The goal was to develop novel and succinct rewriting approaches for the problem of OMQA in three particular extensions of the classical setting. Here, we presented the results for two of them. Crucially, the DL \(\mathcal {ALCHOI} \) covers most of the popular constructs of the logic underpinning OWL 2 and guarded disjunctive TGDs capture and even generalize \(\mathcal {ALCHI} \) by allowing for predicates of arbitrary arity. Our results show that although the OMQs we consider are very rich and permit extensive ontological reasoning, they can be efficiently rewritten (in polynomial time) as succinct Datalog programs with disjunction or stable negation. The latter are very important for common-sense reasoning and problem solving.

There are several directions for future work. First, it remains to identify optimization techniques that decrease the arity of the predicates in our rewritings in order to pave the way for efficient implementations. Of particular interest for implementation would be the rewriting to plain Datalog due to the importance of the target language.

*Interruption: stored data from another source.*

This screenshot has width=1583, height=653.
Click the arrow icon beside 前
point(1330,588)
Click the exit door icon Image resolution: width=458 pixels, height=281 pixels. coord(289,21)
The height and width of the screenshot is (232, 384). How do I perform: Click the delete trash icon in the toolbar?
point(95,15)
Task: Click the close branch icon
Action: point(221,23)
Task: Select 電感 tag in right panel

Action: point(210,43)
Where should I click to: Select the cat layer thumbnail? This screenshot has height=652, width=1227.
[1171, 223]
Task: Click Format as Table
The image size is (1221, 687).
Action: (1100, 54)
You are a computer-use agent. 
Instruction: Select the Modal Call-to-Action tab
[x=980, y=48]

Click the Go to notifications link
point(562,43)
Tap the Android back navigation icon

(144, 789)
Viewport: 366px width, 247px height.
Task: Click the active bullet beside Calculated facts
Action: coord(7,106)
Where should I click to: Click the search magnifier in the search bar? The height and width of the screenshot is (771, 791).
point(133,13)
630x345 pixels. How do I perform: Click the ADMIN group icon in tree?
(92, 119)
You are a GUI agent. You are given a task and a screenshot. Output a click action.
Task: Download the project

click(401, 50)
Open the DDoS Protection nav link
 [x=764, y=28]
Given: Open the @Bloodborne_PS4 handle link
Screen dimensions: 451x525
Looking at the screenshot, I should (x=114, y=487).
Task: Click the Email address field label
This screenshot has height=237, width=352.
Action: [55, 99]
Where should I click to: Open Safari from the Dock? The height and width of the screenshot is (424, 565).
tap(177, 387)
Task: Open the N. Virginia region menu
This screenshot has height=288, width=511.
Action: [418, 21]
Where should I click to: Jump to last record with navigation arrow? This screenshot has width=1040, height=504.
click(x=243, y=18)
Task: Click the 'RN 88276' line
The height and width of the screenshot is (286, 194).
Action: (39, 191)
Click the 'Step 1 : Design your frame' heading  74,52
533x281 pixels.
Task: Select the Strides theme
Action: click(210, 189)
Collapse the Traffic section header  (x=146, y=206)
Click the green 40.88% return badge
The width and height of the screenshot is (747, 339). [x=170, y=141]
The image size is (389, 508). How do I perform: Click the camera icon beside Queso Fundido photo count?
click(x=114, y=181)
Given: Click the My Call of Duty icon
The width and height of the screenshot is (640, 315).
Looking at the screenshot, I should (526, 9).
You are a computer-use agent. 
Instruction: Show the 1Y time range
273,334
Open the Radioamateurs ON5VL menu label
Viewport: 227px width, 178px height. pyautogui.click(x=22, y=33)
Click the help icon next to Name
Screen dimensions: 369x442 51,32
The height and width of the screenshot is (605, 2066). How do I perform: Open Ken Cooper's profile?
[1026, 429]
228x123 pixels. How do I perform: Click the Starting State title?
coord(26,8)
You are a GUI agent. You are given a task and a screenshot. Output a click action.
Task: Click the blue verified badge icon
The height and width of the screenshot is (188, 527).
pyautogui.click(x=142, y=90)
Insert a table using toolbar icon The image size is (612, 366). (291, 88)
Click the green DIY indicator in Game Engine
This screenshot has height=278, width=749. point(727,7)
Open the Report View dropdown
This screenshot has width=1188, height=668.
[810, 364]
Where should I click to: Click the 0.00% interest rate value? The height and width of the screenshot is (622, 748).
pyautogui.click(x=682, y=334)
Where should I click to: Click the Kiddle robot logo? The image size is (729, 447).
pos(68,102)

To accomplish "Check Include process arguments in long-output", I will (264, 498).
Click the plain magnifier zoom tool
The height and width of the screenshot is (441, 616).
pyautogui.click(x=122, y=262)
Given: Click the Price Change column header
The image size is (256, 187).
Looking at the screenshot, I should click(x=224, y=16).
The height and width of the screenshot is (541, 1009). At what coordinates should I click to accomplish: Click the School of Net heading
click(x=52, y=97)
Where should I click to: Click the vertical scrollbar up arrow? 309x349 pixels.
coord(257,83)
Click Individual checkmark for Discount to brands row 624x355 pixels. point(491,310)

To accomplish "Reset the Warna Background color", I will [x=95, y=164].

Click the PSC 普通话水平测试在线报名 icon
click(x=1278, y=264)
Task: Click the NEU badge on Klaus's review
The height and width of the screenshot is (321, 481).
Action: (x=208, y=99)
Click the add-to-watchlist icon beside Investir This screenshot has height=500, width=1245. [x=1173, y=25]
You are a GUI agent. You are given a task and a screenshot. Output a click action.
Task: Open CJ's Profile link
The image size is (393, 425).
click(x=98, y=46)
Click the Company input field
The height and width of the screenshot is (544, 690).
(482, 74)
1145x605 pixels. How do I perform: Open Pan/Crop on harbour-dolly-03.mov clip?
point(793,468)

A challenging problem is to investigate whether our technique can be used to obtain a polynomial time Datalog rewriting for arbitrary CQs paired with Horn-\(\mathcal {ALCHOI} \) or guarded TGDs, or to support other ontology or query languages, e.g., for \(\mathcal {ALCHOI} \) with number restrictions and variations of regular path queries or for warded TGDs. A possible direction is to apply our method in contexts of other OMQ languages, e.g. for hybrid knowledge bases that combine DLs with Datalog rules, bringing some form of closed-word reasoning to DLs, or in extensions of OBDA with temporal constructs. It is known that such constructs often increase the complexity of OMQA and destroy FO-rewritability.